__Prompt__.
Set out word for word the line that contains "You are a GUI" and each line after it, through the end of the data below, but exclude the pictures.
+++ Supplied data
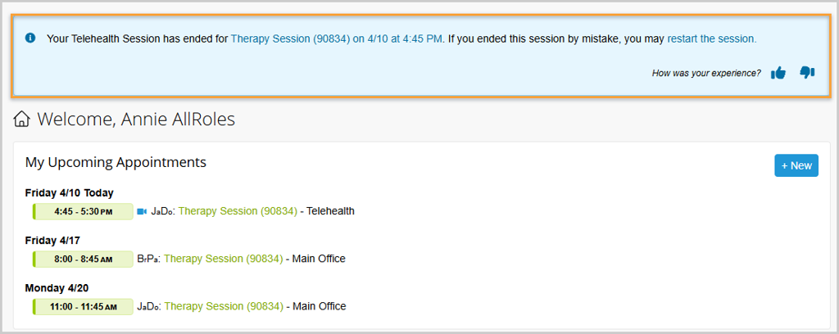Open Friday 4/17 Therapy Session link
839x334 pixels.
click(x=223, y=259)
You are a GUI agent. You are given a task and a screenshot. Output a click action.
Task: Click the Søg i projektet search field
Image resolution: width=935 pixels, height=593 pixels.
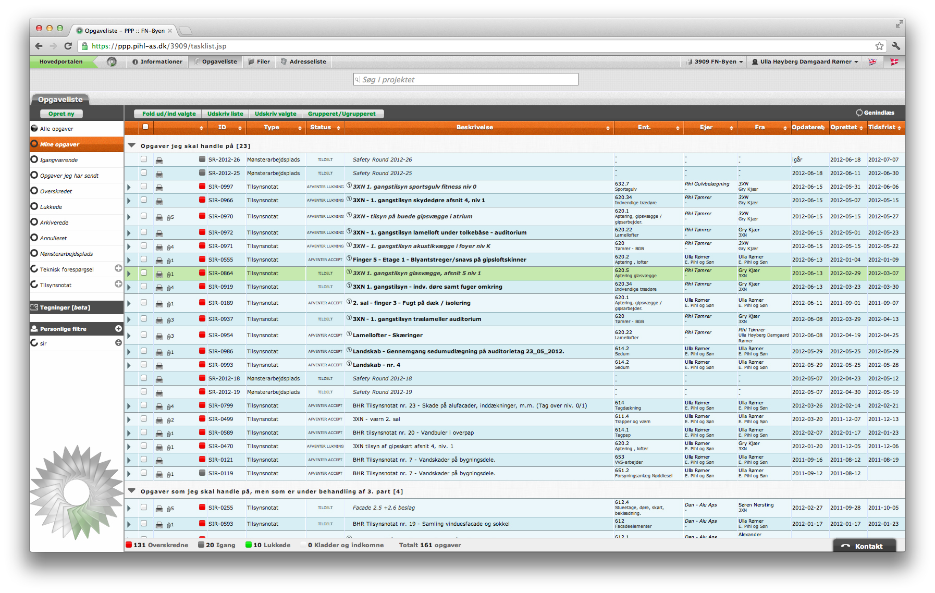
++++++
__Result of the exercise__.
You are a GUI agent. You are given a task and a screenshot. Output a click action.
Task: Click the Søg i projektet search field
Image resolution: width=935 pixels, height=593 pixels.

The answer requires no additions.